Jayapura, Jubi – Tragedi Paniai Berdarah pada 08 Desember 2014
lalu yang diduga melibatkan oknum TNI, Polri yang menewaskan lima
orang meninggal dunia di lapangan sepakbola Karel Gobai, Enarotali.
Sampai kini tetap dipertanyakan Forum Independent Mahasiswa (FIM) Papua
terhadap kinerja Komisi Nasional Hak Asasi Manusia Republik Indonesia
(Komnas HAM RI) melalui kepenjangan tangannya, Tim Ad Hock.
Ketua Forum Independent Mahasiswa (FIM) Papua, Teko Kogoya kepada wartawan di Abepura, Senin (14/09) mengatakan, tim Ad Hock yang dibentuk Komnas HAM RI tidak melaksanakan sesuai mandat sidang paripurna Komas HAM RI.

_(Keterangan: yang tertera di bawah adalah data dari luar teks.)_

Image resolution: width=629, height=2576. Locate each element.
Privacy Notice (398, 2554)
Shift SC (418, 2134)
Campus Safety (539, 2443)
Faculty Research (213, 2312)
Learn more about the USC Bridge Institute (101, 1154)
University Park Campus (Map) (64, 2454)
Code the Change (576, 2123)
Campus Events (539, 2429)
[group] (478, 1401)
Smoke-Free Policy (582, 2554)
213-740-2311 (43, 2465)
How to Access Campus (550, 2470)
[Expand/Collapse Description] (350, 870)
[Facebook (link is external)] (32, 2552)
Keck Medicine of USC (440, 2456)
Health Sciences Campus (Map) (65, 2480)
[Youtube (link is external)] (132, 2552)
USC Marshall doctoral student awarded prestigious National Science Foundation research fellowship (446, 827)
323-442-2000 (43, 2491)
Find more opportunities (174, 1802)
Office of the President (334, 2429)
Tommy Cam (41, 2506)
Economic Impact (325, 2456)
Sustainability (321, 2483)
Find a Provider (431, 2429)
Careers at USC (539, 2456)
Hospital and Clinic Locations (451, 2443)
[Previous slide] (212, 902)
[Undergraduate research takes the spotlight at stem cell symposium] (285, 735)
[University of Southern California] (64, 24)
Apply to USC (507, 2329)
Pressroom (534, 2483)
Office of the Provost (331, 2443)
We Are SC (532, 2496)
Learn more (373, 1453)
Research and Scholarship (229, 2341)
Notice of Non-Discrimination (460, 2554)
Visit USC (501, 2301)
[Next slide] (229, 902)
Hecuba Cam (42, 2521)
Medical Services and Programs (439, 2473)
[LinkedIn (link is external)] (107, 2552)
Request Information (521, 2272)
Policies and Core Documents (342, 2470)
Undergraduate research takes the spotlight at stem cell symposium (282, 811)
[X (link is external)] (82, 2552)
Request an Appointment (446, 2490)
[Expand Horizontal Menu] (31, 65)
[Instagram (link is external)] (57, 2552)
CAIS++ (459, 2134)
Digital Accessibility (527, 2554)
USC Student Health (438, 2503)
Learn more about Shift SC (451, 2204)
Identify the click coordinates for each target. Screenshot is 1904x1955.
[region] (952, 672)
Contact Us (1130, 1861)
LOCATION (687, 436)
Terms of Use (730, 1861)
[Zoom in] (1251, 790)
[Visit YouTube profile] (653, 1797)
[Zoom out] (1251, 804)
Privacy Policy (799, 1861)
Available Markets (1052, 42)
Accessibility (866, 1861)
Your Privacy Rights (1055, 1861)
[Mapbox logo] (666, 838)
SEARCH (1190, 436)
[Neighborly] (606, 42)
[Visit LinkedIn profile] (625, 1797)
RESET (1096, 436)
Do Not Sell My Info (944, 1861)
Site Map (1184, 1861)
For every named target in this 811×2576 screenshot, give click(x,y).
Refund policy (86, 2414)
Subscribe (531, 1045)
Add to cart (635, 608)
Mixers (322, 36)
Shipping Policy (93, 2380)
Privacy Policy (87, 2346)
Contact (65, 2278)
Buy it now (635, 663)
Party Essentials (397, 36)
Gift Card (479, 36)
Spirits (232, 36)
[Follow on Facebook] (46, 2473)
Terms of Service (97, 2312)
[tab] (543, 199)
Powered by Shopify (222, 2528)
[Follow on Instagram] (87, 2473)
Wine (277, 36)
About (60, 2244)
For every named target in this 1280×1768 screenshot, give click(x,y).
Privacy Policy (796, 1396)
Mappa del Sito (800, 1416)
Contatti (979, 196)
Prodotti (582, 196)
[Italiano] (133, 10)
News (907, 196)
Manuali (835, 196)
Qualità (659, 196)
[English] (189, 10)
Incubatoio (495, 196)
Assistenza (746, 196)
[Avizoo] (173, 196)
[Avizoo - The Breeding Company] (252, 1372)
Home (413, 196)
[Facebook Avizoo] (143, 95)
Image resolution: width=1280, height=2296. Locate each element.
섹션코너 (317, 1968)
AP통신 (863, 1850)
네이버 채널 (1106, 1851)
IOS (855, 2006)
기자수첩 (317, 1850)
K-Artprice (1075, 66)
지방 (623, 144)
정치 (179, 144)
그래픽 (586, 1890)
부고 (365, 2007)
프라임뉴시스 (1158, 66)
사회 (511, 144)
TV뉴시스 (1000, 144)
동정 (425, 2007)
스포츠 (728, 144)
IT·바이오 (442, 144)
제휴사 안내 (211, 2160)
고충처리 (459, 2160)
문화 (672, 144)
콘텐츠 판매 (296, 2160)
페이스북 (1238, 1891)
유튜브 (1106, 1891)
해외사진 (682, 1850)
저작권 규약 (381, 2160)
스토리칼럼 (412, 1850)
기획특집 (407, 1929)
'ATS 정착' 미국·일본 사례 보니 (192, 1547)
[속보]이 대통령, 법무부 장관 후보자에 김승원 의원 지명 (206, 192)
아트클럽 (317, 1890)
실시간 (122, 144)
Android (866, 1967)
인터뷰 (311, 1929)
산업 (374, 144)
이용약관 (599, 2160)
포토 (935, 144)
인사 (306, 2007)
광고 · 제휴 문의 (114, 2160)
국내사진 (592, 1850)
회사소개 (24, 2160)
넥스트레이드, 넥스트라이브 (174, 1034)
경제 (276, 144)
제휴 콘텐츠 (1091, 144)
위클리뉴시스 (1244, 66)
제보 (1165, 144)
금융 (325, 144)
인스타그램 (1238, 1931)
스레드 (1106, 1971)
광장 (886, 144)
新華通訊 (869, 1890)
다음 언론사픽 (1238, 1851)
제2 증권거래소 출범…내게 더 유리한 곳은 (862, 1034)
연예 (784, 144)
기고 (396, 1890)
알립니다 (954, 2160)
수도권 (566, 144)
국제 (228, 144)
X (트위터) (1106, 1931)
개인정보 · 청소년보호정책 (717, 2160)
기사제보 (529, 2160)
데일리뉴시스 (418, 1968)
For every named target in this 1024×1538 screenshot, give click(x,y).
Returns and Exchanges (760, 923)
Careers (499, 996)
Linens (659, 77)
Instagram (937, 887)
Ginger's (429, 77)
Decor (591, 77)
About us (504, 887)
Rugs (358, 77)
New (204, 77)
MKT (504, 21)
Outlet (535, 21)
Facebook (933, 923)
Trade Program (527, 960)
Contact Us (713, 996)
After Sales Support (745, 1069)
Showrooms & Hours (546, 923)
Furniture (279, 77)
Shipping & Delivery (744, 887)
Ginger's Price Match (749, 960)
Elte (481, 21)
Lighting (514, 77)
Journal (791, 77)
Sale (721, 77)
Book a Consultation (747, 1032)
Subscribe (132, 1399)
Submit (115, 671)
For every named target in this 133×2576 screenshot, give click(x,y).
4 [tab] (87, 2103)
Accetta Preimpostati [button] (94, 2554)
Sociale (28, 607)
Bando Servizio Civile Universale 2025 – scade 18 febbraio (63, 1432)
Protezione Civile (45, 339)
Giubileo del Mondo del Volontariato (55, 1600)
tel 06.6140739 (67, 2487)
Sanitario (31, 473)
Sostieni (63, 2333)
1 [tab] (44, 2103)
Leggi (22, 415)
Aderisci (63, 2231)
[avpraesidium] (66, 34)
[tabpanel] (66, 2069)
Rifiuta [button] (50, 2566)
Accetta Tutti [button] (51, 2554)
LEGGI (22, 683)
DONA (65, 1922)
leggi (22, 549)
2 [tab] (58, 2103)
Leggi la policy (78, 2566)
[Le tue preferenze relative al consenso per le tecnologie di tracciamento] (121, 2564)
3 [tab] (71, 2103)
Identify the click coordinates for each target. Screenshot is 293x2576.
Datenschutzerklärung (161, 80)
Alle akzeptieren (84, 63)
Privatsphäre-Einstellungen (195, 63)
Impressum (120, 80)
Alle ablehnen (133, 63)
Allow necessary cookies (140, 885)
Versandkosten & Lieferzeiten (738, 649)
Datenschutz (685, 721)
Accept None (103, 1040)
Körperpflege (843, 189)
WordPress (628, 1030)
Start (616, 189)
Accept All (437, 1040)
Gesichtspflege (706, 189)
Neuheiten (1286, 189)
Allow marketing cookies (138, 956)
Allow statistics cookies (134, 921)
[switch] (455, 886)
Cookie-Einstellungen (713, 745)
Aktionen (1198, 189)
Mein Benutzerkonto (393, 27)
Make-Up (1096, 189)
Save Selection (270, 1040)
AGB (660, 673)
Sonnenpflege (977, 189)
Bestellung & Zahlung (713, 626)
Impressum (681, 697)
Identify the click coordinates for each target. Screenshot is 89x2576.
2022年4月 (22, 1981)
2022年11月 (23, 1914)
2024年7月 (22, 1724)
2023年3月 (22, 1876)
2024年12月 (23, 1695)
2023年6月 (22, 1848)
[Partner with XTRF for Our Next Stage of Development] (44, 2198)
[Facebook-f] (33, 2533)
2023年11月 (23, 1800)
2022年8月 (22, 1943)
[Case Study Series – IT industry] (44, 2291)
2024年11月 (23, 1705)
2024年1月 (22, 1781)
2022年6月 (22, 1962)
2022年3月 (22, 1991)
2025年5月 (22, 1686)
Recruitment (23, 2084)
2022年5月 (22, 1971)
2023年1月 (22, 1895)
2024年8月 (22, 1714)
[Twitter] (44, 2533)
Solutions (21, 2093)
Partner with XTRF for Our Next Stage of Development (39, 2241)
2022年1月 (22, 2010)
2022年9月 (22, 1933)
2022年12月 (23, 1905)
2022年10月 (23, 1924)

”Kami mengatakan tim Ad Hock tidak melakukan sesuai amanat ketika dibentuk karena negara tidak ada dana untuk melakukan penegakan HAM di negeri ini. Komnas HAM ini lembaga terbesar dan terhormat milik negara Republik Indonesia guna mengadvokasi dan menyelesaikan kasus-kasus pelanggaran HAM. Tapi, dibilang tidak punya dana ini sangat keliru,” tegas Teko Kogoya.
Padahal, menurut Kogoya, pasca pembentukan Tim Ad Hock, negara RI mampu mengeluarkan uang Rp. 20 M dollar dan membayar kepada negara lain, yakni Fiji, Kepulauan Salomon dan PNG.
“Itu artinya, negara sengaja membungkam kasus Paniai Berdarah, dan kasus-kasus pelanggaran HAM lainnya yang terjadi di seluruh bumi Cenderawasih ini. Jadi, Komnas HAM juga pemerintah RI harus bedakan mana yang kasus kriminal atau kasus pelanggaran HAM,” kata Kogoya.
Dikatakan, sementara dalam proses mendorong kasus Paniai pada penegakan hukum masih saja terjadi beberapa kasus lain, yakni Yahukimo Berdarah, kasus Utikini di Timika, kasus Ugapura berdarah di Kabupaten Dogiyai dan penembakan terhadap dua warga oleh TNI di Timika.
Sekretaris FIM Papua, Melianus Diwitauw mengungkapkan, pihaknya menilai Tim Ad Hock semakin diam dalam situasi tersebut, tidak ada upaya serius huna mendorong hingga tuntas.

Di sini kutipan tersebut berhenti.